Lors de sa mise en retrait du monde, Marc croise également Irène une femme avec laquelle il a eu une aventure des années auparavant. Après avoir vécu à New-York elle revient en France. Elle est atteinte d’un cancer et va bientôt mourir. Mais d’abord elle informe Marc qu’il est le père de son fils, Luc. Cette paternité imposée est un fardeau inattendu supplémentaire pour lui. Il est dans cette phase de sa vie entouré de plusieurs morts dont la mémoire le hante, tandis que sa vieille mère lui demande de l’emmener dans son village d’enfance afin d’y retrouver des souvenirs.
La diagonale du vide est un roman sensuel et libre. Les personnages secondaires sont tous intéressants.
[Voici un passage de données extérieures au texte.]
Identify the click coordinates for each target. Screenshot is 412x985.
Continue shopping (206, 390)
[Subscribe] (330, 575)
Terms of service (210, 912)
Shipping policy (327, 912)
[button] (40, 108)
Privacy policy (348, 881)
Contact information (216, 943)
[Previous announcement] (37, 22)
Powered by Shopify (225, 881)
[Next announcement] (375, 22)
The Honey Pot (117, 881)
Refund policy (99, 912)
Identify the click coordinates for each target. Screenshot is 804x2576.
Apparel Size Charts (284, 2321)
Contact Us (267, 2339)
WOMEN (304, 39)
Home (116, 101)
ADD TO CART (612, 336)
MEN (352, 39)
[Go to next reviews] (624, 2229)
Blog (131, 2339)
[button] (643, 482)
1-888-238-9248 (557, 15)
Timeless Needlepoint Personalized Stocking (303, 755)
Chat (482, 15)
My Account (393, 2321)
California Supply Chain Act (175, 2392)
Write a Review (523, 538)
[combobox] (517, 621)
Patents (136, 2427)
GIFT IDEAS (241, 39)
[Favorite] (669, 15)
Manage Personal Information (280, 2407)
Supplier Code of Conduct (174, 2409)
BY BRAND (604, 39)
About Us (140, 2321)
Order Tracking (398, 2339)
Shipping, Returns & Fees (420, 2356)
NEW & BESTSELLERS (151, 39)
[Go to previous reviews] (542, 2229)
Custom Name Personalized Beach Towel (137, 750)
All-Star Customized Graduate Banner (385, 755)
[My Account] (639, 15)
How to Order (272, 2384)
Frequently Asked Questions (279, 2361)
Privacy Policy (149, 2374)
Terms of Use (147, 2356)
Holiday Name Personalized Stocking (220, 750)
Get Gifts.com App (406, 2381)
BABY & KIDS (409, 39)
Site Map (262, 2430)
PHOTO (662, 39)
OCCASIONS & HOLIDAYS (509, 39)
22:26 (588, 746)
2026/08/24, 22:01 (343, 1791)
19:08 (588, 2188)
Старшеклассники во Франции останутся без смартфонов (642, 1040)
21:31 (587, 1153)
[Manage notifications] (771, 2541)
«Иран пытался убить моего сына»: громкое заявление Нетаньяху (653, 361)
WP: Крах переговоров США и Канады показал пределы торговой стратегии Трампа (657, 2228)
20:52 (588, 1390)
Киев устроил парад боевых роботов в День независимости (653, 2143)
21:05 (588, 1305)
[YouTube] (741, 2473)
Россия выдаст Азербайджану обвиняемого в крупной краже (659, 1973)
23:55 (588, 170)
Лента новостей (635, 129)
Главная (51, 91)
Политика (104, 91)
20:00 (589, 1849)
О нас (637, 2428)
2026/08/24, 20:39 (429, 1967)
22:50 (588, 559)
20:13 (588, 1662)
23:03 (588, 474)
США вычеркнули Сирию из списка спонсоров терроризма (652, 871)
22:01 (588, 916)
La mort rôde autour de Marc Travenne le protagoniste. Sa volonté de rupture avec sa vie et le monde contemporain le conduit à découvrir d’autres facettes sombres de l’existence. Il croise des solitudes tristes. Au moment où il aspire au répit et au repos, ces rencontres ne lui apportent pas la sérénité et la tranquillité qu’il recherche.
Voilà, je vous ai donc parlé de La diagonale du vide de Pierre Péju paru aux éditions Gallimard.